# PROBLEM TO SOLVE
The required result is a copy of each line below in which "véhicule" appears.

# # # # # # #

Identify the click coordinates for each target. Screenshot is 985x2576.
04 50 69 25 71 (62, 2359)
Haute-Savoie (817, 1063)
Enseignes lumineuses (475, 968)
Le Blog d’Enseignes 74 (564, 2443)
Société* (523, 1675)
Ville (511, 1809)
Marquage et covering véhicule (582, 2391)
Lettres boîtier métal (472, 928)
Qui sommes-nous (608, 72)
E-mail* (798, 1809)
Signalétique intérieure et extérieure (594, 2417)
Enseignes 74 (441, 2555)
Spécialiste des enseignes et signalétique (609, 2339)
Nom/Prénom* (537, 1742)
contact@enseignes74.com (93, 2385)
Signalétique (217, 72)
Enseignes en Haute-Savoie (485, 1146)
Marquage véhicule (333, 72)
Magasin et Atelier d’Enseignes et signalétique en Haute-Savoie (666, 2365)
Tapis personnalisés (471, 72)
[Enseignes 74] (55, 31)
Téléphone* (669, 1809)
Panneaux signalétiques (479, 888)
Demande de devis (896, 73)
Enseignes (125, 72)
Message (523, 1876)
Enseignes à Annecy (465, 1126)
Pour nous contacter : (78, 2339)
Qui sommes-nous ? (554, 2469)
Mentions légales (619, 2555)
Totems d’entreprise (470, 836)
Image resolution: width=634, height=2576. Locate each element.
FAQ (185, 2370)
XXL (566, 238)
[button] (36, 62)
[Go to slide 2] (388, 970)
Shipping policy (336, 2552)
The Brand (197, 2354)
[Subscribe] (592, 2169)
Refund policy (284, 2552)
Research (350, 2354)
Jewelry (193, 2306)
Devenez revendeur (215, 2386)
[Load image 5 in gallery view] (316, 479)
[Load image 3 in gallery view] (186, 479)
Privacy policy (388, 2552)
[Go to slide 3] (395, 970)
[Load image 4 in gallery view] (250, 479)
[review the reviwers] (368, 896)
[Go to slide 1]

# # # # # # #

# RESULT OF THIS EXERCISE
Marquage et covering véhicule (582, 2391)
Marquage véhicule (333, 72)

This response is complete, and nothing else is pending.